Y Yue*, R Tuli, W Yang, A Antonuk, H Sandler, B Fraass, Cedars-Sinai Medical Center, Los Angeles, CA 90048

TU-A-WAB-7 Tuesday 8:00AM - 9:55AM Room: Wabash Ballroom

Purpose: To quantify local treatment response for pancreatic radiotherapy using PET/CT, and investigate prediction of residual high-uptake areas using Pre-radiotherapy scans.

Methods: 18FDG-PET/CT scans were obtained from ten LAPC patients, pre-RT, 8-12 weeks following treatment (Post-RT), and at 2 to 4month follow-up intervals. Four patients received 3 follow-up scans; others had at least one follow-up scan.

All PET/CT images were registered to the planning CT using object-specific deformable registration which preserves target volume rigidity while deforming surrounding tissue. Therapy response evaluation is performed by comparing changes in SUVmax and volume pre-RT and post-RT. Local response is further evaluated by dividing the volume of interest into 4.8x4.8x4.8mm^3 subvolumes.
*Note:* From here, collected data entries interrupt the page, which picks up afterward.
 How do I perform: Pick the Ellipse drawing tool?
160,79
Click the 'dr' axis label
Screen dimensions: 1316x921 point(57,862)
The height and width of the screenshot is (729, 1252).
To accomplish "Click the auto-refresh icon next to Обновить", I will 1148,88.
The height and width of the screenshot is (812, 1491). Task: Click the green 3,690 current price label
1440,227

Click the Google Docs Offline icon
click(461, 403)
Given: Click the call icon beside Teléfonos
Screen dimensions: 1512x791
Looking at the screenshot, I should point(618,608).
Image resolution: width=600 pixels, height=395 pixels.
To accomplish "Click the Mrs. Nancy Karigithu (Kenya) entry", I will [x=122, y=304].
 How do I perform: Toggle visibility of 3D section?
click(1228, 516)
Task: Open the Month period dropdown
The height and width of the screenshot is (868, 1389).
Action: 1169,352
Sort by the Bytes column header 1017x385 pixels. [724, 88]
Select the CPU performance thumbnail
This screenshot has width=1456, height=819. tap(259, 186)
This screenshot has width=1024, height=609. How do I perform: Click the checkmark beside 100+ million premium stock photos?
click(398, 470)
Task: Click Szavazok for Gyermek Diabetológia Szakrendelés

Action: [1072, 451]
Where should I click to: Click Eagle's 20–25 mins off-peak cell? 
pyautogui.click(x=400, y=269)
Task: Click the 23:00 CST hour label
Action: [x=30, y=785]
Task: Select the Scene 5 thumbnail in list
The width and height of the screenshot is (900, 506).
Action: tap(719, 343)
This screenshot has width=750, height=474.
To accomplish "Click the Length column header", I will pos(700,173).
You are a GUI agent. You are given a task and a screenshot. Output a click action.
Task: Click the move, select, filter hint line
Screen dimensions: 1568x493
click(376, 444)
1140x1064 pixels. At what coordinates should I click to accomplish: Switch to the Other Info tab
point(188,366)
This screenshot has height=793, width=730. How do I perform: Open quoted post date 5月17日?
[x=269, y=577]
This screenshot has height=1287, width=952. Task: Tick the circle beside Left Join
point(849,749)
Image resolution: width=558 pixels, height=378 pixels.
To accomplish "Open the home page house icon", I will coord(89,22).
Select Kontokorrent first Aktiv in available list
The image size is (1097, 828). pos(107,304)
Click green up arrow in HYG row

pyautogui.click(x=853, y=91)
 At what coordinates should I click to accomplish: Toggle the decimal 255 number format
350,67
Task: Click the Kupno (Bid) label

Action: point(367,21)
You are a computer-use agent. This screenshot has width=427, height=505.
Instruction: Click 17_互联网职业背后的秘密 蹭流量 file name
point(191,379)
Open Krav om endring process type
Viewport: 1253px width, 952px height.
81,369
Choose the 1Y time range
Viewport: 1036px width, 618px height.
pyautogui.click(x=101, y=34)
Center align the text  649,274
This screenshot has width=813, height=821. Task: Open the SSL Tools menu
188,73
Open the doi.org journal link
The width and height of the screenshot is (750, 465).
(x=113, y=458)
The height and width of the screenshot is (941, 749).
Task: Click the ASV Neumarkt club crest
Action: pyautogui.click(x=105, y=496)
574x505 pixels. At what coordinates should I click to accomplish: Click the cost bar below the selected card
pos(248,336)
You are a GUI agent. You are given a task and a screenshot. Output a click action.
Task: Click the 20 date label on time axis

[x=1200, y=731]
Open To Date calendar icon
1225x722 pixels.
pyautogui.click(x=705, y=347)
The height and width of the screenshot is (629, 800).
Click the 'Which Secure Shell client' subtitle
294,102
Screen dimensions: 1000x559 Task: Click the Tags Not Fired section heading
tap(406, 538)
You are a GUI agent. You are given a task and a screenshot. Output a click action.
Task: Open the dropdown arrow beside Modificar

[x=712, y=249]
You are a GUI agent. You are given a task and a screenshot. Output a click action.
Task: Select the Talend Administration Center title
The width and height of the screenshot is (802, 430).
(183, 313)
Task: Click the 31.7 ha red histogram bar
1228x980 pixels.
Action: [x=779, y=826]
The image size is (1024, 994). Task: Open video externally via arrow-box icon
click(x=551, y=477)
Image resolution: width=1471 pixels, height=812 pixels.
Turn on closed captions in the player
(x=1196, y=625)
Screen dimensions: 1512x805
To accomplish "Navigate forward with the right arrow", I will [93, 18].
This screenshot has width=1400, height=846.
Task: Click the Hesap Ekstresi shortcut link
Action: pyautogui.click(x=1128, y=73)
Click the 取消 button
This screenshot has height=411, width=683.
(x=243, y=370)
Each subvolume is characterized with mean uptakes (SUVpre, SUVpost), SUVdiff=SUVpre-SUVpost, and treatment dose. Local response is evaluated using 3 volumes (VOIs): (1) ITV, (2) volume between PTV and ITV, (3) 3mm expansion around the PTV. For each VOI, the quantified response index is calculated [QR = (#subvolumes with SUVdiff>0)/(#subvolumes)]. A large QR suggests better local control. Subvolumes with SUVdiff<0 are investigated by examining SUVpre and treatment dose. Local response results are correlated to global SUVmax changes, disease volume changes, and clinical radiologist readings.

Results: 10 follow-up scans of 5 patients show strong positive response to treatment, with QRs for all VOIs >0.75 [ITV: 0.97+/-0.07, PTV-ITV: 0.84+/-0.18, 3mm PTV expansion: 0.76+/-0.29]. Global disease volumes (identified by high-uptake values) are reduced >70%, global SUVmaxs are reduced more than 50%. Three partial response patients have QR=0.50-0.75 (0.62+/-0.11 for ITV volumes). Two cases (failures) have QR<0.4, with mean 0.26+/-0.06.

Conclusion: Quantification of local metabolic response provides a feasible approach for evaluating efficacy of local control of pancreatic cancer treatment. The results can be used to identify persistent and local failure of disease, toward implementing response-driven adaptive radiotherapy.